Brian Robinson Challenge Ride 2013

Rider 312 peruses the route card.
Rider 312 peruses the route card.

Any cyclist familiar with the terrain of the Huddersfield area will be able to see that the route of the Brian Robinson Challenge hits quite a few noticeable bumps on the way round. At 75 miles with 2,500 metres of climbing the 2013 route is about the hardest road ride I’ve attempted since I was a teenager. Add to that a hefty buffeting from a lively sou’wester that really picked up speed over the tops, and last Sunday’s loop was quite a proposition. The previous year’s outing was rerouted away from the biggest hills due to adverse weather conditions, and I was told by one rider that this year’s wind was just as bad (it lacked the torrential rain of 2012, so the organisers kept the route unchanged).

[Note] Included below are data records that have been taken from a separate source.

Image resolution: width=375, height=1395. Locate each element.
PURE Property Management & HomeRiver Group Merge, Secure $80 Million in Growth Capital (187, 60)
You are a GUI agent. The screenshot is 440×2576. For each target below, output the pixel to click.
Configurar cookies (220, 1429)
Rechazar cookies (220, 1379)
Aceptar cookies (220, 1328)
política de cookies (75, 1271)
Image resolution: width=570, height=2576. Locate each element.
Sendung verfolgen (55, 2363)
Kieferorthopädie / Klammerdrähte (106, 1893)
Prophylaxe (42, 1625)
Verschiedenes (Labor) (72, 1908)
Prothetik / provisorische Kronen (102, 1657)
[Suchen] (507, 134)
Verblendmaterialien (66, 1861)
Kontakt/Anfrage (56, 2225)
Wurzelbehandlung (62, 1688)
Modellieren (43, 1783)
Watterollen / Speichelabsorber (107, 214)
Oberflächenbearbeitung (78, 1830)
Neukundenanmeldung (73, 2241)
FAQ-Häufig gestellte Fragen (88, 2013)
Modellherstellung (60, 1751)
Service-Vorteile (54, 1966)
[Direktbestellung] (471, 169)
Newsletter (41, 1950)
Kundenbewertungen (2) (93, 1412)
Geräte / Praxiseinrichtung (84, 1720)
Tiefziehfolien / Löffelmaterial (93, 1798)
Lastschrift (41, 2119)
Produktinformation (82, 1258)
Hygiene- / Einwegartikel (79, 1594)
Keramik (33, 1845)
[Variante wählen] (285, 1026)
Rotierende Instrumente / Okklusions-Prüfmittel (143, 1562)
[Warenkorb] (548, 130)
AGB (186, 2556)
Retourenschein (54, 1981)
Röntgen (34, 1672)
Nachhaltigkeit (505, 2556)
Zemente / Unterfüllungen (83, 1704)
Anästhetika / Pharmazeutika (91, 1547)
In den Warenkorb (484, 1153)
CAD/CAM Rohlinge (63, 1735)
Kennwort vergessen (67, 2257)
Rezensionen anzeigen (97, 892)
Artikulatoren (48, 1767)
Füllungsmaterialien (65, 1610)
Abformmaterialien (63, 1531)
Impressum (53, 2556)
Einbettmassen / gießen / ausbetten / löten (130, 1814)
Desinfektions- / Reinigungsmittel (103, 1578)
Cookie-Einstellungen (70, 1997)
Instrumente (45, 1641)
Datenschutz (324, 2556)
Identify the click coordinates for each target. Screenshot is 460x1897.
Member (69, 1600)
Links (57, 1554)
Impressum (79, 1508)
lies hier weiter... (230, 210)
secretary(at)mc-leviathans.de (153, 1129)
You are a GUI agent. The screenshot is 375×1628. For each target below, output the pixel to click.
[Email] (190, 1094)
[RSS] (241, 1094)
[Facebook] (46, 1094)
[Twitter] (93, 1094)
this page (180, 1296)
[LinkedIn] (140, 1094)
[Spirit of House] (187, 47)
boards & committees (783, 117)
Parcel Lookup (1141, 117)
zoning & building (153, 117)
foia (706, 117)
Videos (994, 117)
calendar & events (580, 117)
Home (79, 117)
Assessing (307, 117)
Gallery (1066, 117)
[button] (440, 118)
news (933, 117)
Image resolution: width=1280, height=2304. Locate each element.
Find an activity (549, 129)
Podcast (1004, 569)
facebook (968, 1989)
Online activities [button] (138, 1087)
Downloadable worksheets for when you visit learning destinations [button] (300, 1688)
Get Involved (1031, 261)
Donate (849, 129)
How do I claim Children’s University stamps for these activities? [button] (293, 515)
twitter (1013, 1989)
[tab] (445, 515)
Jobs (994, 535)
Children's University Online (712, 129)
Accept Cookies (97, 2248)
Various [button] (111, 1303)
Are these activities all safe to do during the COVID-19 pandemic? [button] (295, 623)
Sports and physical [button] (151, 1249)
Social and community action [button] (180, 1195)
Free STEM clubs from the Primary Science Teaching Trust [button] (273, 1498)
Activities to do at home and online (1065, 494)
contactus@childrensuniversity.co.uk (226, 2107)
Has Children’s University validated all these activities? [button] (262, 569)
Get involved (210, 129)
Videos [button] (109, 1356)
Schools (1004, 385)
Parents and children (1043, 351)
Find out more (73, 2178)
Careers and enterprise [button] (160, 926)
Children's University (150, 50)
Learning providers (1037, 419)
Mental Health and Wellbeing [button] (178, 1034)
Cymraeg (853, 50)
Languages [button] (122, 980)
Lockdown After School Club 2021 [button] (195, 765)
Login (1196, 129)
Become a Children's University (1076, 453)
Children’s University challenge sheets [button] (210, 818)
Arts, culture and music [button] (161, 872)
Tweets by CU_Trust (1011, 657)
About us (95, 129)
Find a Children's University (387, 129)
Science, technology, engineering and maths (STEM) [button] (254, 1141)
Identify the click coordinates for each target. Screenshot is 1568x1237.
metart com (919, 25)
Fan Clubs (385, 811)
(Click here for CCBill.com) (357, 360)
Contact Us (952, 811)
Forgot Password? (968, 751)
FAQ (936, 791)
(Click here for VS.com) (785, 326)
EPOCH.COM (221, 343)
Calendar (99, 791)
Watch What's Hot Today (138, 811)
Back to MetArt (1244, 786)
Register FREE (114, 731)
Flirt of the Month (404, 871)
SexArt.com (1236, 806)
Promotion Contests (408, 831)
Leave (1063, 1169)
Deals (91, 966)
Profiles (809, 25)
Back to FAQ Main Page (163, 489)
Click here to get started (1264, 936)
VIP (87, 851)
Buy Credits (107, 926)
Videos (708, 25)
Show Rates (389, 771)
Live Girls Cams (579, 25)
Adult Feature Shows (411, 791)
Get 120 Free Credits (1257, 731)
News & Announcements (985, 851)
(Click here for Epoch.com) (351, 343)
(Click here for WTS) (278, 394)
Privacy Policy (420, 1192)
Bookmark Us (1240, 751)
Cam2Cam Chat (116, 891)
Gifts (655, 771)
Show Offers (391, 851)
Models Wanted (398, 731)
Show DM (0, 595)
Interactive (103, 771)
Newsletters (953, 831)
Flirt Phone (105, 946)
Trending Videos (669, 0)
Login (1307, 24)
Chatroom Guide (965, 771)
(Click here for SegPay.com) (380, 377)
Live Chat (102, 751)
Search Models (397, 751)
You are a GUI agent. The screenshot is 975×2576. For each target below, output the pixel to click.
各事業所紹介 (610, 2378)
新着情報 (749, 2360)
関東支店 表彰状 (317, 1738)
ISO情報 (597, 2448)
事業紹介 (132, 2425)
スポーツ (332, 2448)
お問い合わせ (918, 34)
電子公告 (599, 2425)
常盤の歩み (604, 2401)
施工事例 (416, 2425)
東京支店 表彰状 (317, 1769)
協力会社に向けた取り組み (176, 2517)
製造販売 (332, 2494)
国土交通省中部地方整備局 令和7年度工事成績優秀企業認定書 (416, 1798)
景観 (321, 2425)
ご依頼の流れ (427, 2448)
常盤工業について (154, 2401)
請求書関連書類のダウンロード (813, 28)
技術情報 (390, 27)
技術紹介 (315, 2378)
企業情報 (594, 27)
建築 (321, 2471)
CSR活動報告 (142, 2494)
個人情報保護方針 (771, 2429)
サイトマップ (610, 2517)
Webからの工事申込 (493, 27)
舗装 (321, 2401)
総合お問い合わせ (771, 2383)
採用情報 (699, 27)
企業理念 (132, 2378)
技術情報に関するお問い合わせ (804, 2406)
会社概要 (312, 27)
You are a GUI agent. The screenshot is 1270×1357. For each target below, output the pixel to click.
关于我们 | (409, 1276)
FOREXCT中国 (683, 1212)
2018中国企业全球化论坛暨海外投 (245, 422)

After being officially started by Brian Robinson himself (and some bloke in a ceremonial chain), several hundred riders rolled the couple of miles to the bottom of the first climb, Wessenden Head Road. It was a pleasant change to ride most of this hill in the shelter of a bunch, normally it’s just me on my own battling it out on a local loop. The sharp left at the top put the wind firmly behind us and the blast down into Holmfirth was excitingly rapid. Holme Moss was as difficult as you’d expect under the conditions. It was hard going all the way up until a tiny respite from the blustery gale below the crest of the hill, before we were almost blown backwards out of Derbyshire at the top. Here I am in an official event photo – I look like I’m throwing the bike about a little bit, but I’m actually just leaning into the wind to avoid falling off:

Note the seasoned roadie sheltering behind the clueless newbie rider.
Note the seasoned roadie sheltering from the hurricane-force headwind behind the clueless newbie rider.

I barely noticed Woodhead Pass after the last two little numbers, particularly with the gale behind us, and the roads down to Clayton West shot by in another tailwind-propelled blur. The next section of the ride over the undulating grimness of Emley and Grange Moor pointed us back towards the elements and weaved its way in fits and starts around the top of Huddersfield, towards the main spine of the Pennines and the relentless slog over the A640, head on into the wind. Here I befriended a big chap who looked like he knew what he was doing, but made the mistake of trying to share pulls on the front up past Nont Sarah’s. My legs weren’t as good as I had thought, and I clung on for as long as I could, but blew up shortly before the summit, and had to make my solitary way up and over at a much slower rate. After descending to Delph tagged onto the back of another group, I twiddled back over Standedge at a snail’s pace. Dragging myself past home was a bit of a wrench, but I felt a bit better up the last climb out of Marsden and I almost sprinted the last few kilometres to the finish. Clocking in at 5 hours 40 minutes officially (5h37 on the GPS, there was a queue) I was knackered, but pleased at getting back well inside the six hour target I had set myself. Apparently the fastest guy got round in four hours, solo. Incredible.

This was the first ‘sportive’ type ride I’ve ever done on the road; it was fun to ride out in a really big group for the first time in a couple of decades (I’m not in a club or anything like that). The marshalling was good, the course is certainly challenging, and the atmosphere was friendly. Very enjoyable, I’ll probably be back next year (but I hope it’s a bit less blowy).